En su habitación comenzaba artículos que con frecuencia dejaba a medias, mientras algún recuerdo fugaz le inspiraba un verso. A veces componía un poema entero; otras, todo se quedaba en ese único verso; a menudo volcaba los pensamientos de su soledad en su diario personal, o bien se quedaba mirando la cajita de madera hasta que su mano la cogía, la abría y retiraba el broche de compromiso para sostenerlo y frotarlo con un pulgar. Luego se cubría el rostro con las manos y reflexionaba sobre sus carencias como mujer.

¿Quién podía enamorarse de un caparazón frígido incapaz de recibir afecto humano? Si no podía aceptarlo del hombre al que amaba ¿qué posibilidad tenía de superar esa faceta estéril? Se imaginaba buscando a Noah, incitando una unión física y llevándola a cabo hasta el final, simplemente para probarse a sí misma. Pero era demasiado ignorante para visualizar el acto completo y tras hacer balance de sus conocimientos sobre el tema, acababa siempre por sentirse culpable y frustrada.
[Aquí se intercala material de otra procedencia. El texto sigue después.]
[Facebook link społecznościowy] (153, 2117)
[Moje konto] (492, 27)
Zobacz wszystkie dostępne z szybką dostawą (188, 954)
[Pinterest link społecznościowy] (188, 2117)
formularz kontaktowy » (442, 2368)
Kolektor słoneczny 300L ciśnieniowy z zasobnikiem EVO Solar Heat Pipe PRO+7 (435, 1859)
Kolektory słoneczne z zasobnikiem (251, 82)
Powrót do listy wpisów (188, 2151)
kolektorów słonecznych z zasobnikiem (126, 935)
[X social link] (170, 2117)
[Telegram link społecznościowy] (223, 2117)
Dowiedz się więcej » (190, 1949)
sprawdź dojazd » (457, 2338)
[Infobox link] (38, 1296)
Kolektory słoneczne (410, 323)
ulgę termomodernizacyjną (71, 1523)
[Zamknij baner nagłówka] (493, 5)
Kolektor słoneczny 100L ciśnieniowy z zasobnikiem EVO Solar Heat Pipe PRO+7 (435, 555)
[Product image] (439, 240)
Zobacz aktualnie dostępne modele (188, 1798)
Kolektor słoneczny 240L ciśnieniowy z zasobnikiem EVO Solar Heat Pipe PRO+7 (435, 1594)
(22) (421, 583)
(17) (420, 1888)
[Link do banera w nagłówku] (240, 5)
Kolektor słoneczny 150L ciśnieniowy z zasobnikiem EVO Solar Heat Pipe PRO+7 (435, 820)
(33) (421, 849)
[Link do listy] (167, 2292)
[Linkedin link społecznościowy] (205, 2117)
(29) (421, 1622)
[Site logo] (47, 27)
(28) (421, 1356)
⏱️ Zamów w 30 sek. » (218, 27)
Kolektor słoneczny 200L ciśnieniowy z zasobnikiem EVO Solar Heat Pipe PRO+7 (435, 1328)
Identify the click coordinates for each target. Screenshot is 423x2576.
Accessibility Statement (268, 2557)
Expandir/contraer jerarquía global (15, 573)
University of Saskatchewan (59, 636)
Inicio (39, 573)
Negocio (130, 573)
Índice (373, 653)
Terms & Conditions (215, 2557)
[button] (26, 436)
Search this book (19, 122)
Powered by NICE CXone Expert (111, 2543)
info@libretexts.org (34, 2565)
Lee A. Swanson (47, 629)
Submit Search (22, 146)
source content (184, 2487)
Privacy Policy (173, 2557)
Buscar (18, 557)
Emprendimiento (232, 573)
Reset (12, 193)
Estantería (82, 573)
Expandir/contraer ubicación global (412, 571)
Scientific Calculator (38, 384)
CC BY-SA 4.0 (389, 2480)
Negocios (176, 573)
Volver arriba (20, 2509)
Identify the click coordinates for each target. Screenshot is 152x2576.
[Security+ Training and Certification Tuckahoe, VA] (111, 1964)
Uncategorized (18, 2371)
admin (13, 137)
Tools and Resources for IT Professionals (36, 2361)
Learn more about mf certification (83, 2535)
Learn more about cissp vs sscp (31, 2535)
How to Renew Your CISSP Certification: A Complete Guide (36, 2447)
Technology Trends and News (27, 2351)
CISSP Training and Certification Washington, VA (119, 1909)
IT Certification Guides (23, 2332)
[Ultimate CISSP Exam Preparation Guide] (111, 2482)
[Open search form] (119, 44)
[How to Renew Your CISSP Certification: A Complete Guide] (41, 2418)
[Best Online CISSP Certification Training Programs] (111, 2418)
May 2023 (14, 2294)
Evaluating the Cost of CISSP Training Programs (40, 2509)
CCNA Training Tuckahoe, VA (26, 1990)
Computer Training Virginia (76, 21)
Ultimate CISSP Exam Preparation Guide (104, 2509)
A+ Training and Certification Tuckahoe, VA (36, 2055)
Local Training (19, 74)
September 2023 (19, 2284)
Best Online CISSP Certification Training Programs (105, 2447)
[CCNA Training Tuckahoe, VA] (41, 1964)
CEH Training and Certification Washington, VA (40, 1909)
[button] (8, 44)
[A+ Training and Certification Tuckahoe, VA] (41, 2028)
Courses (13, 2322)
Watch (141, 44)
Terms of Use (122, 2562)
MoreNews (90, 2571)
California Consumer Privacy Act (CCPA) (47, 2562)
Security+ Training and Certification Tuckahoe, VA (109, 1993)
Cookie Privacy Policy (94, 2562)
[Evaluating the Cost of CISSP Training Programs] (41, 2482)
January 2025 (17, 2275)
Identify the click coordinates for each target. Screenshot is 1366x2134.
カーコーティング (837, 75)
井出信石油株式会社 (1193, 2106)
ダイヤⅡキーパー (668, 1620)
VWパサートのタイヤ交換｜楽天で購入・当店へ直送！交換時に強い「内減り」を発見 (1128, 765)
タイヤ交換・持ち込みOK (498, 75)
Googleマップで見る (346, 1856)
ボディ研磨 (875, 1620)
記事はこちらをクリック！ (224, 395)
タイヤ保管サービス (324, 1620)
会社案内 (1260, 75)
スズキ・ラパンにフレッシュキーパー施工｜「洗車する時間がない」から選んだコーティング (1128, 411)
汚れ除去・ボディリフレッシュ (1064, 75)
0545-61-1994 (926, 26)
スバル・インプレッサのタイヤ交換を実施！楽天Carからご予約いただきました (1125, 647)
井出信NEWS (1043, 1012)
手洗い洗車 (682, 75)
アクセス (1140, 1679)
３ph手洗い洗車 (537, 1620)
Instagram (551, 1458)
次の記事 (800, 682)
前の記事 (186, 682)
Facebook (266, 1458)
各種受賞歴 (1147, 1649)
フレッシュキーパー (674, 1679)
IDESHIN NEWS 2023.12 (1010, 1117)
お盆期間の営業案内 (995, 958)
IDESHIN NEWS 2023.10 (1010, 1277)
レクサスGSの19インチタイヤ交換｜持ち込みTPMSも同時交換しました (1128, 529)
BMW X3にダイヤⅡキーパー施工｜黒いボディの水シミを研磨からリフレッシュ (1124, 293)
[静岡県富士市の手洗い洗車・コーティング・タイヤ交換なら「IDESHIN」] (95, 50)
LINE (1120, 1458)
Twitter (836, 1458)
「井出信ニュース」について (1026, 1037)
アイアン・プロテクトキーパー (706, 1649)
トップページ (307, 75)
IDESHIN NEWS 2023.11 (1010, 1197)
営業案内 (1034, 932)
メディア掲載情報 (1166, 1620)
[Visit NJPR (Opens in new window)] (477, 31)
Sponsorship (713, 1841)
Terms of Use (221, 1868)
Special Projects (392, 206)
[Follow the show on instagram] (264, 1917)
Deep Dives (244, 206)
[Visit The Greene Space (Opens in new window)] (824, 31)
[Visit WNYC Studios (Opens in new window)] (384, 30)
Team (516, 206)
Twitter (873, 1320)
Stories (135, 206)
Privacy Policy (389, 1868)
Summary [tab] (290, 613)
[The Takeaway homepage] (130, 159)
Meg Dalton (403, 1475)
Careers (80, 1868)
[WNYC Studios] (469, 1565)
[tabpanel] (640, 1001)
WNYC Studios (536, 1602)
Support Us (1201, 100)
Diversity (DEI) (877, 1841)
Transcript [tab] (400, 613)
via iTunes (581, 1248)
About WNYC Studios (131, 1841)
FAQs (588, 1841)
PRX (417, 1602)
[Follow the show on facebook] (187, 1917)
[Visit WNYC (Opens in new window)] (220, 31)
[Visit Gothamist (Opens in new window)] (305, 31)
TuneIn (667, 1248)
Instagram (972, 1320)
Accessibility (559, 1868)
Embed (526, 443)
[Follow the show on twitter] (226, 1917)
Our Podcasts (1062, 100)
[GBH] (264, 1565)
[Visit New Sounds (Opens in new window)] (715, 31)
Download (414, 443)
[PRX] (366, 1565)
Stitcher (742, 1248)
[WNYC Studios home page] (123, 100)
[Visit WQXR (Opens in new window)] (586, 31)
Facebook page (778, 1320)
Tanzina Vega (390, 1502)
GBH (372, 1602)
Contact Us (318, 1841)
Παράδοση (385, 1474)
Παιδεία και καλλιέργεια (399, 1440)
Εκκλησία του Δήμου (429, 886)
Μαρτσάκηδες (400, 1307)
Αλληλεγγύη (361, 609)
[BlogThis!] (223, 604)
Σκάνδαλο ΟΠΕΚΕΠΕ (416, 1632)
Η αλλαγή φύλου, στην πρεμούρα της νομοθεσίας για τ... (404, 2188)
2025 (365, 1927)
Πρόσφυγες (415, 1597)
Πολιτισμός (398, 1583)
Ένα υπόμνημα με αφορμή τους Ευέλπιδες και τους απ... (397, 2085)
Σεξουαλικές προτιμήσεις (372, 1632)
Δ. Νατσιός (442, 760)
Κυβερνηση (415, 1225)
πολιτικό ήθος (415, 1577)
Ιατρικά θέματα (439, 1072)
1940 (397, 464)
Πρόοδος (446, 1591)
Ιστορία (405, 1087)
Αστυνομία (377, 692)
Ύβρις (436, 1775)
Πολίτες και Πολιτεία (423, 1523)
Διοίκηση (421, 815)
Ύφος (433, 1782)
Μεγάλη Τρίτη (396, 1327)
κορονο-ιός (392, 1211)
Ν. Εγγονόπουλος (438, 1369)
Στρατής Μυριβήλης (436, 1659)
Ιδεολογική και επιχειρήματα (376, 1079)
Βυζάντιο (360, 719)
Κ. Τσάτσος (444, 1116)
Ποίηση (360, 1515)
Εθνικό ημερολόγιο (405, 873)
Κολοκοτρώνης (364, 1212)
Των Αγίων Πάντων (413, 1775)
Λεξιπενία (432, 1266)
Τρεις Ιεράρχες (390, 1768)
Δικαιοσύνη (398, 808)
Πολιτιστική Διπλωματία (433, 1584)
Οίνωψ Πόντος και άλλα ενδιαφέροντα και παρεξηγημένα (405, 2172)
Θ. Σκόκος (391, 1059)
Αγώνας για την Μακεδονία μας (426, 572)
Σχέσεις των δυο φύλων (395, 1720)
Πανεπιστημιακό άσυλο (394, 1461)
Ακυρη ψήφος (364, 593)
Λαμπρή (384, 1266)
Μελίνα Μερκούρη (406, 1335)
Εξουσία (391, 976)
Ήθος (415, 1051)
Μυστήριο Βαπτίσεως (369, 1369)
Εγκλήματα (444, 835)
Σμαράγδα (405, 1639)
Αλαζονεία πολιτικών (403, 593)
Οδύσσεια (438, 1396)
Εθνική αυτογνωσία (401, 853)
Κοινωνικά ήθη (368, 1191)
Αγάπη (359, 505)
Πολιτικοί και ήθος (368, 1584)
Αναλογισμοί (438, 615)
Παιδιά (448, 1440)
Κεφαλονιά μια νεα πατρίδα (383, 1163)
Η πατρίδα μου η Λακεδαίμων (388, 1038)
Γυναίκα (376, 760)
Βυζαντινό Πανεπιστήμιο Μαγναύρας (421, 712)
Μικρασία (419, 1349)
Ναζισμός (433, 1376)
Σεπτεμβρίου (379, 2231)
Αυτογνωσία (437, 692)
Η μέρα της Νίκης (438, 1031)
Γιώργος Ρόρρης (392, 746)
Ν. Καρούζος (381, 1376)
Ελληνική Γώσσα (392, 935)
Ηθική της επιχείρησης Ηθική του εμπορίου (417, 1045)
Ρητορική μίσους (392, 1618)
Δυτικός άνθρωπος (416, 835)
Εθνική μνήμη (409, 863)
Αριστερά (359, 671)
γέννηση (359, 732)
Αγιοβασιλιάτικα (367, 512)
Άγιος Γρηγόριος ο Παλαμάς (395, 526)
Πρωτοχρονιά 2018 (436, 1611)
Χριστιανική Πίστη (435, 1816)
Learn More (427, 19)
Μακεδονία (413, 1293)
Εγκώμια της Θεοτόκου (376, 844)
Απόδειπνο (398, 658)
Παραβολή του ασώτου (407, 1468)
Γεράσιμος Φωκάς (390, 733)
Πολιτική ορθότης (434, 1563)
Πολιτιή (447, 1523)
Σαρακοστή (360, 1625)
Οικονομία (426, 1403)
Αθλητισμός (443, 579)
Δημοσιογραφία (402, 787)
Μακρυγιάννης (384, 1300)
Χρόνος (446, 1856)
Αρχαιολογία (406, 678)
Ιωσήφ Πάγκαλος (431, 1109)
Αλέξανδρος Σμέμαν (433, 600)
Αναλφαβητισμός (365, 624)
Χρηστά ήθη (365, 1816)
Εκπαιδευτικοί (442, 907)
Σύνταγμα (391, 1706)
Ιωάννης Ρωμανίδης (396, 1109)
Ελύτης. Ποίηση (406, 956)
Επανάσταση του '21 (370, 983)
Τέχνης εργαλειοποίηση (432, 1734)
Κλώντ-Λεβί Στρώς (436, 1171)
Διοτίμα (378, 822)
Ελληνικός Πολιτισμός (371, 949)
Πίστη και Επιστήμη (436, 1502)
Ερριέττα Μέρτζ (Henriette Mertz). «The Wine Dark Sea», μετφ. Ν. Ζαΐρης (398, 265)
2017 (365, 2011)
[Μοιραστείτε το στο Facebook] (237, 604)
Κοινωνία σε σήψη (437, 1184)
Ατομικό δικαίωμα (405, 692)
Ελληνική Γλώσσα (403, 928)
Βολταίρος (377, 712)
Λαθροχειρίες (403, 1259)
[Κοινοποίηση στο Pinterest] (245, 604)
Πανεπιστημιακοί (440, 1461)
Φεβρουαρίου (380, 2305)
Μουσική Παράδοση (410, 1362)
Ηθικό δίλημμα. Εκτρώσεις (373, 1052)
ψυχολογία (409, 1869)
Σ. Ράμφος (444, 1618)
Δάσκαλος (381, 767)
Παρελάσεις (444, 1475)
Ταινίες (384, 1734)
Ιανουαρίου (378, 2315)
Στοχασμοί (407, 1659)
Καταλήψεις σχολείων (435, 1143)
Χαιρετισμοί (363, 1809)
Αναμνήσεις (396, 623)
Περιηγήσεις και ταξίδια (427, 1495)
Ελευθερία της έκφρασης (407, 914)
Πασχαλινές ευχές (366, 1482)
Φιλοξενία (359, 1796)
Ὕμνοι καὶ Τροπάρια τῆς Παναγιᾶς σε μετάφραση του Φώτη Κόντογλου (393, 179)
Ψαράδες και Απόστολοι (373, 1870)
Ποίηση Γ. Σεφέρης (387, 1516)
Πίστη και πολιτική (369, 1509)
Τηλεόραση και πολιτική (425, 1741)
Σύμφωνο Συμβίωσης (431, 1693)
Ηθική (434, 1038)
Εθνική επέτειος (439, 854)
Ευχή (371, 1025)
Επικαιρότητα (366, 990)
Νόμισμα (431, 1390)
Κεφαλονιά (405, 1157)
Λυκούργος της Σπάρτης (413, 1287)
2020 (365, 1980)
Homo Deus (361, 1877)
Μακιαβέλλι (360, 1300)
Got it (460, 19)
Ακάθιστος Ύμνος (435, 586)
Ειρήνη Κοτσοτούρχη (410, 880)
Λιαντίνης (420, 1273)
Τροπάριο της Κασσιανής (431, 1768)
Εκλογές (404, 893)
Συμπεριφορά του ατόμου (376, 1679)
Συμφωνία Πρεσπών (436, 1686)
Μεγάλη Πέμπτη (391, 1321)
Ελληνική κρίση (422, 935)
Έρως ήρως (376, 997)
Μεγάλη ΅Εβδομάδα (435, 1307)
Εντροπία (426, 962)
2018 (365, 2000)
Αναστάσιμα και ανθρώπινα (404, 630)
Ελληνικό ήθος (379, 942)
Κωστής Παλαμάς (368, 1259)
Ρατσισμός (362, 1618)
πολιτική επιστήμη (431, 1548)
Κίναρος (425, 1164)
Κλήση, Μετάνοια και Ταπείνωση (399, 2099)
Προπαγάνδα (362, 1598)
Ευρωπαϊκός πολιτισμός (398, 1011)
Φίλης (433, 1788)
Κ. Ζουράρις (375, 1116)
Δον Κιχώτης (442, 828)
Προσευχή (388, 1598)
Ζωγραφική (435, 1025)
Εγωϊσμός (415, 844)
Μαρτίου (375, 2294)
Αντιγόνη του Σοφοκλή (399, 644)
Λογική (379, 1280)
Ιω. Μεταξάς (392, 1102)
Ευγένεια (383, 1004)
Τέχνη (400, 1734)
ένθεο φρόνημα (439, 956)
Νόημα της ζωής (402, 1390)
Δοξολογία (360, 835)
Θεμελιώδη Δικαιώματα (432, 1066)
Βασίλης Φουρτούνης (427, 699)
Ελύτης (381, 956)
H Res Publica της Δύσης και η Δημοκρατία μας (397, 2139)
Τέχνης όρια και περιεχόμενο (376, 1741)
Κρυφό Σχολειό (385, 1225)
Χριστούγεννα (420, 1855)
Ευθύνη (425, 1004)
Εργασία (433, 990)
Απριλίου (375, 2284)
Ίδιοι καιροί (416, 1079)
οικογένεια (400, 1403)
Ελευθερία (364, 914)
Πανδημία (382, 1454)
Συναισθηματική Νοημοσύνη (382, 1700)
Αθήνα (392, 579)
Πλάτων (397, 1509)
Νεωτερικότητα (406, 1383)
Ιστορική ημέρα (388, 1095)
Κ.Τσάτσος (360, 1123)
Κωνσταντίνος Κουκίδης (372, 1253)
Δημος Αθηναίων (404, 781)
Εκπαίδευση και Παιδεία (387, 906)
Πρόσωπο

Qué irónico resultaba que una vez hubiera rechazado a Noah gritando: «¡No, yo no soy como Addie!», y ahora rezara para parecerse a ella, concibiéndose, además, como un monstruo. Le parecía una gran crueldad que la naturaleza le hubiera dado la necesidad de ser amada y, en cambio, le negara la capacidad de aceptar la manifestación más profunda del amor.

Con frecuencia maldecía a su padre, el que fuera antaño admirado pilar de corrección, cuyos viles actos eran la causa de que ella se encontrara metida en aquel atolladero. Denigrar la memoria de Isaac Merritt sólo incrementaba su dolor, haciéndola más solitaria y distante en su hogar y más amargada e inquisitiva en el trabajo, donde, a diario, se veía obligada a usar las herramientas que alguna vez había valorado tanto por haber pertenecido a su padre.

Un día, a mediados de julio, cuando el calor y el olor a estiércol de la calle llenaban la oficina del periódico, Sarah protagonizó una escena lamentable. Había estado contando las veces que Patrick sacaba la petaca para beber. También había estado escuchando la velocidad con que los tipos quedaban ordenados en el componedor. Parecía que la marcha se ralentizaba a medida que avanzaba la tarde. Oyó un golpe seco y el ruido de algo al caer a sus espaldas, seguidos de una maldición. Sarah miró por encima de su hombro en dirección al ruido y vio a Patrick mascullando y recogiendo tipos desparramados por la bandeja de la galera. En lugar de empezar a ordenarlos, el irlandés sacó de nuevo la petaca. Sarah se volvió con brusquedad hacia él y le dio un manotazo, de tal manera que la petaca voló por los aires.

– ¡Eso es! ¡Sigue bebiendo! Eso ordenará los tipos desparramados, ¿eh? -gritó. La petaca cayó al suelo, dio un par de vueltas y el contenido se derramó.

Patrick se echó hacia atrás, con los talones clavados en el suelo. Tenía las mejillas coloradas y la mirada algo vidriosa.